Columbia University Journalism Professor Sreenath Sreenivasan said the recent events surrounding scholastic journalism have inflamed age-old issues.

“You are allowed to say whatever you like,” Sreenivasan said in response to the Harvard incident. “You ought to be balanced and you’ve got to try to be fair. You can look at that story and see all kinds of other problems with it. I personally think it would have been wiser for them to have a broader range of opinions. If they are going to do this, they need to run, at the same time, a rebuttal of sorts because it is so explosive.”

Meanwhile, Fong stands by his words. Since the piece was a personal essay, he said, the issues of responsibility on the part of the Crimson are moot.

“I don’t think that newspapers have the responsibility to censor that kind of material,” he said. “People don’t have to read it; you are not a captive audience. If you don’t agree with my article, write back and say what you think. When people are offended, they will come out and say that can’t be said. But I don’t think you can ever avoid offending people. What is the point of not having any criticism anyway?”
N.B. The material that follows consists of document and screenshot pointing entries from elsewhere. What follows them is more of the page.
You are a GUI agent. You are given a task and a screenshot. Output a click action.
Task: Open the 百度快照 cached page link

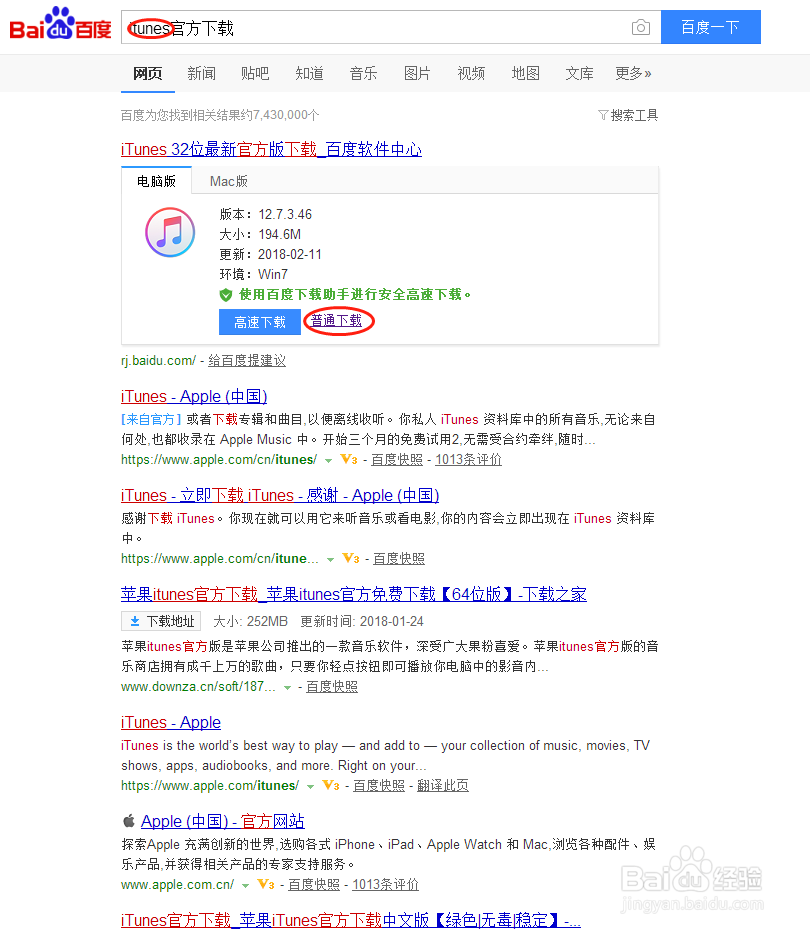click(x=396, y=459)
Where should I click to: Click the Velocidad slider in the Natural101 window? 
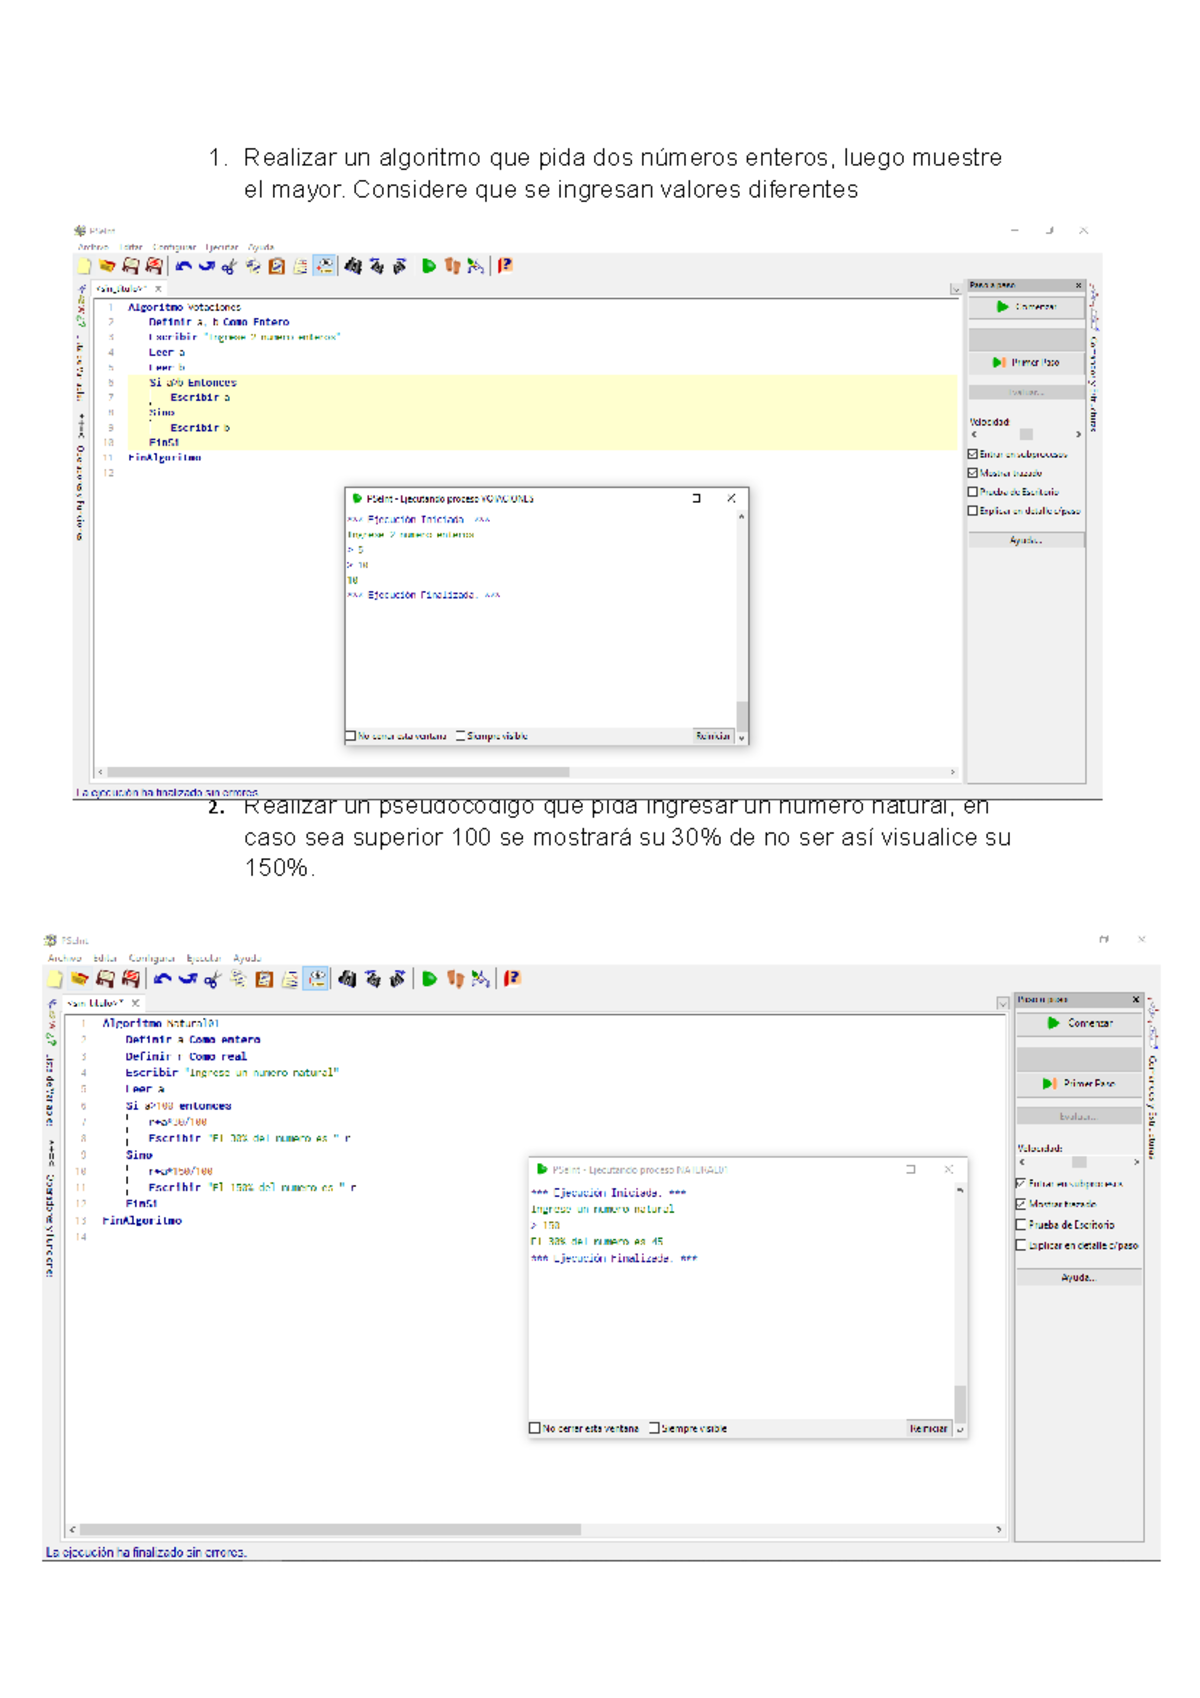[1078, 1162]
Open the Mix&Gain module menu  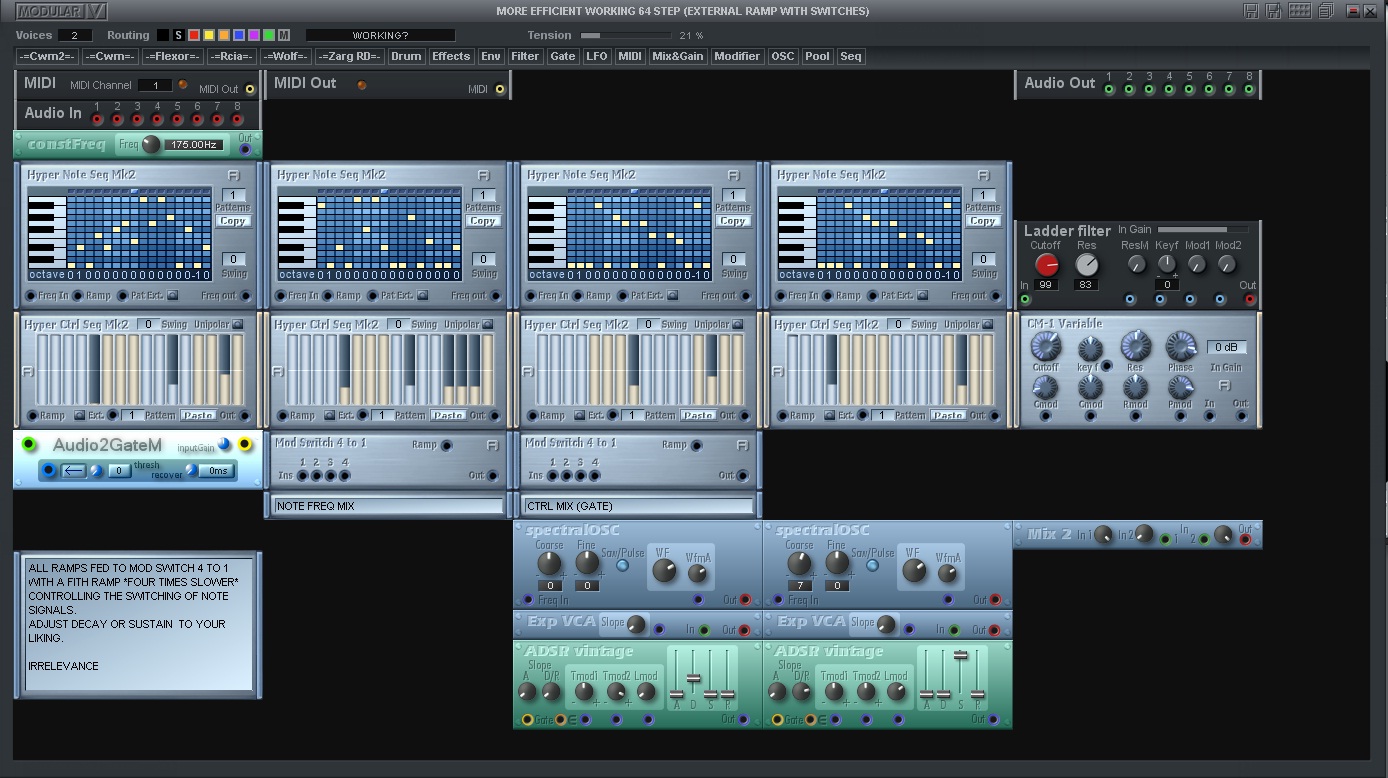677,57
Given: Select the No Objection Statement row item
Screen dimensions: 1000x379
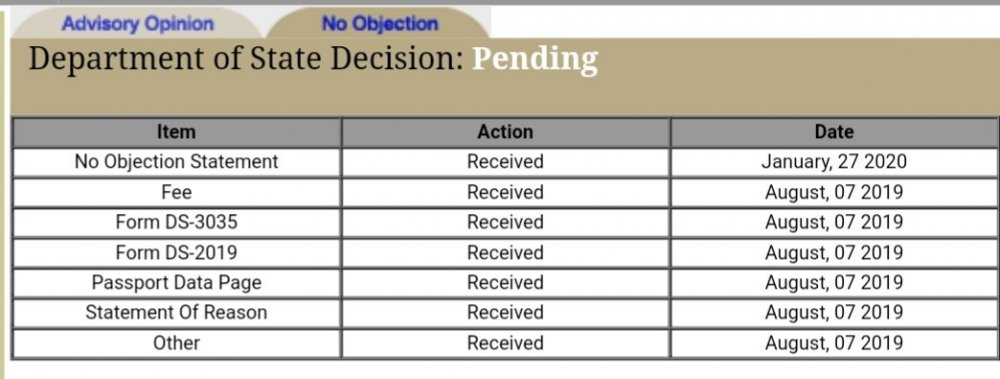Looking at the screenshot, I should pyautogui.click(x=177, y=162).
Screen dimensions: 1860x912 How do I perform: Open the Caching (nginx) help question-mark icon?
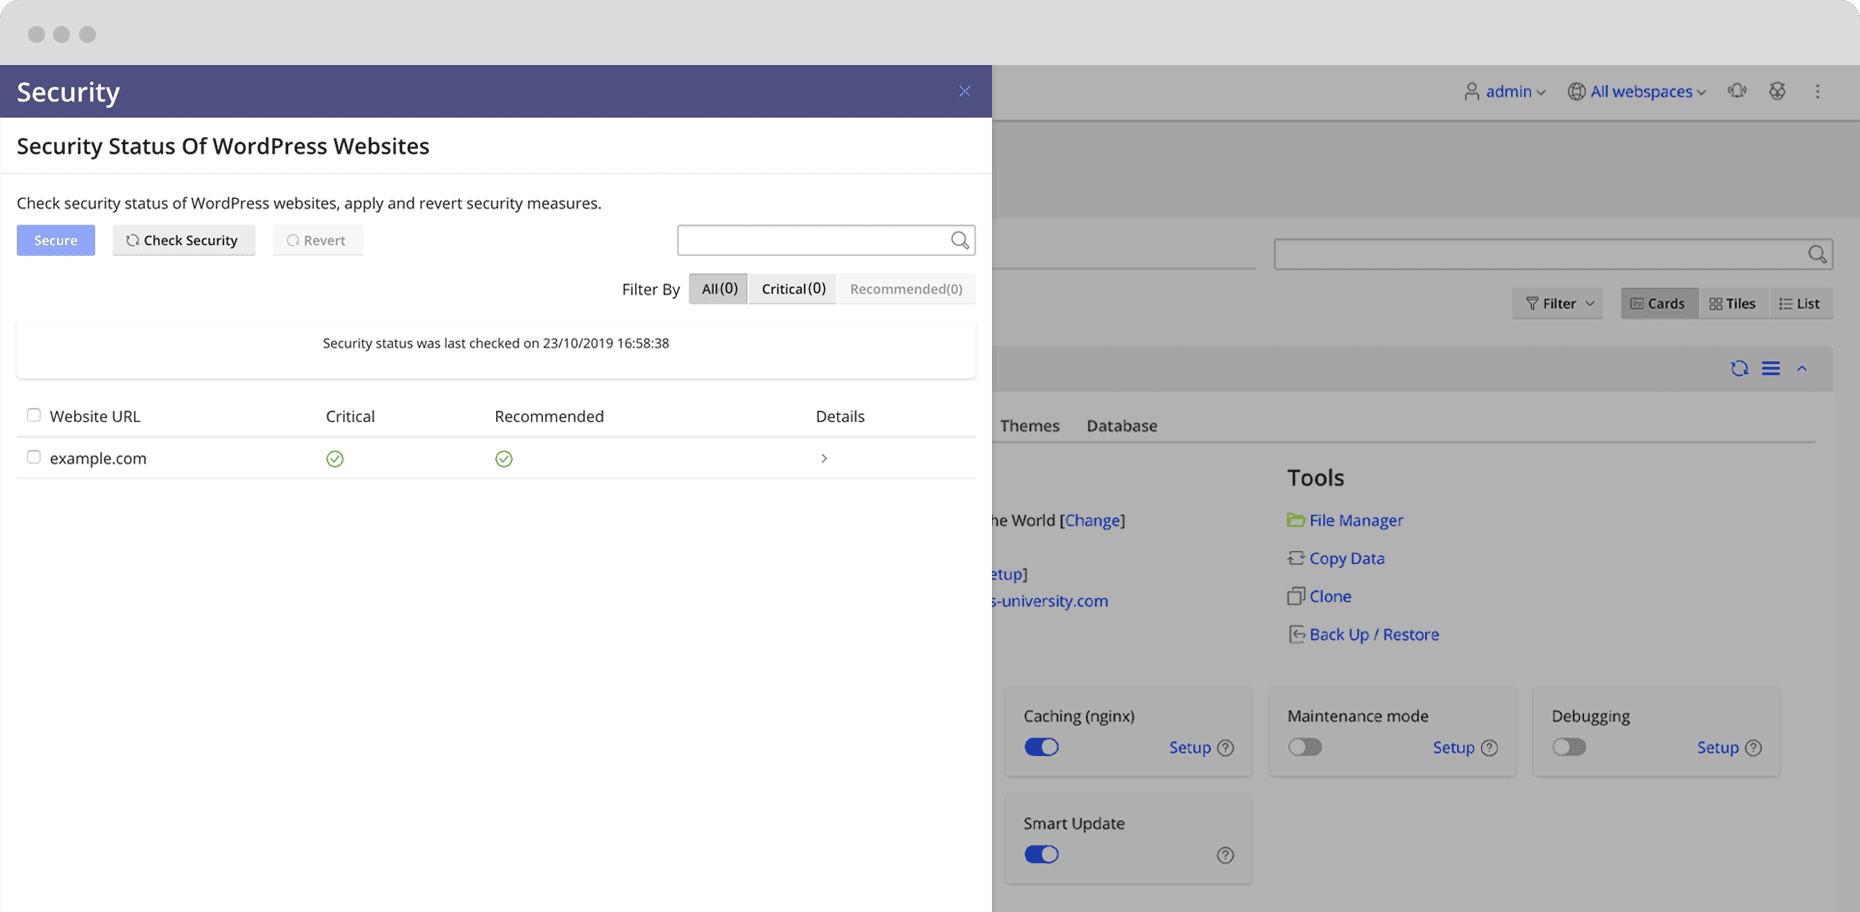[x=1225, y=748]
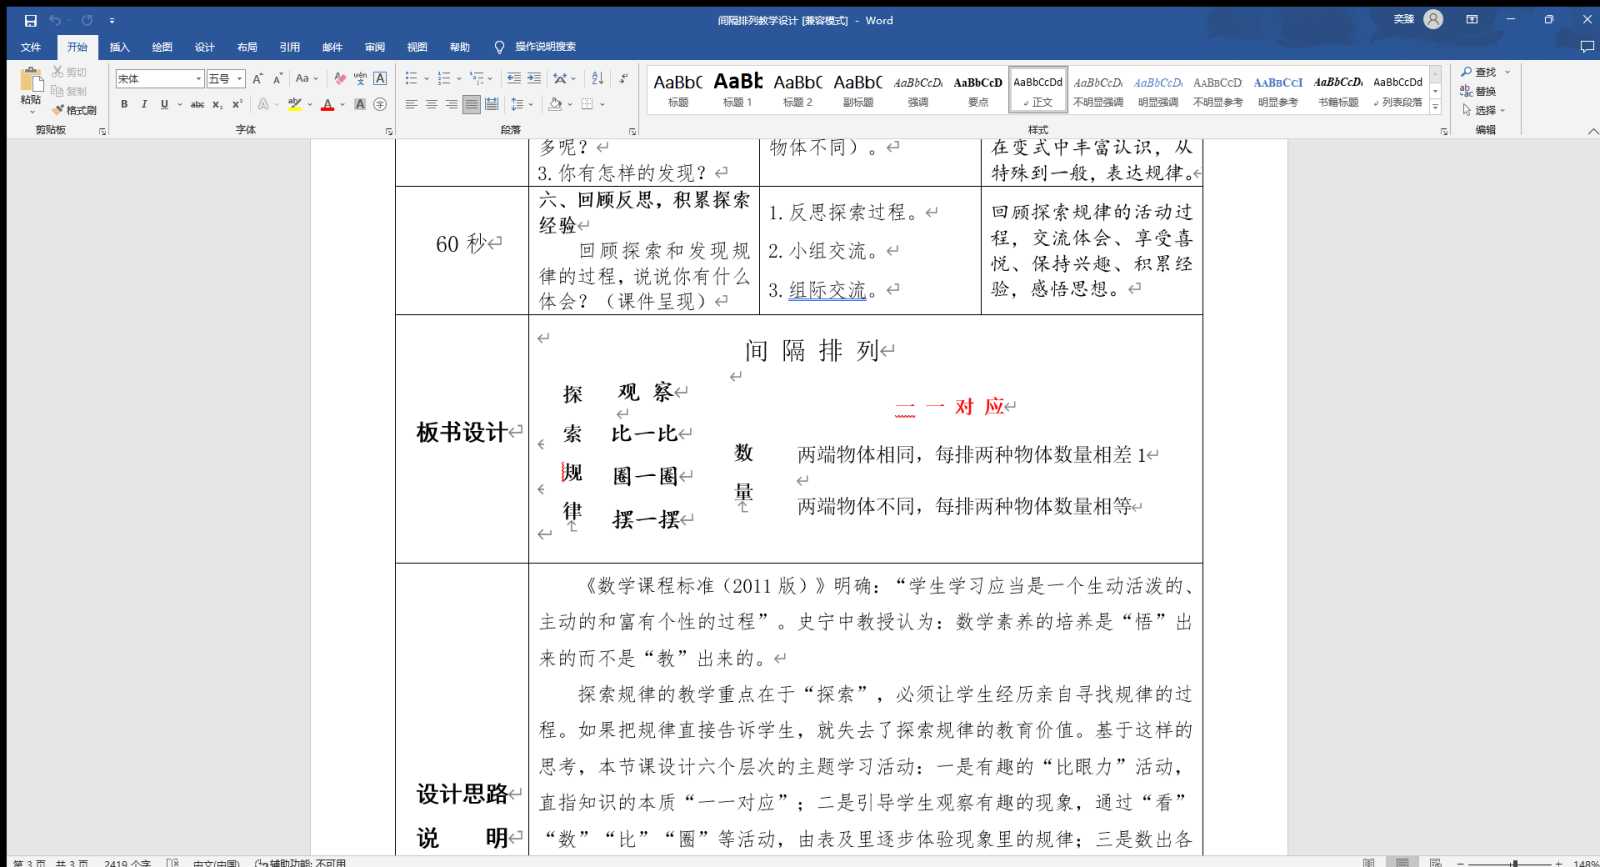
Task: Apply the red font color swatch
Action: click(327, 104)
In defense of the piece, Fong sent out a mass e-mail. He wasn’t sorry that he had written “The Invasion,” but he admitted that self-segregation is not limited to Asian Americans, a point he neglected to discuss in the essay.

Wrote Fong: “My problem is not Asian-specific. The problem rings true for so many demographics in our Asian community: those who are black, Jewish, rich, athletes, history and lit concentrators, students, smokers, et alia. Self-segregation is a problem everywhere.”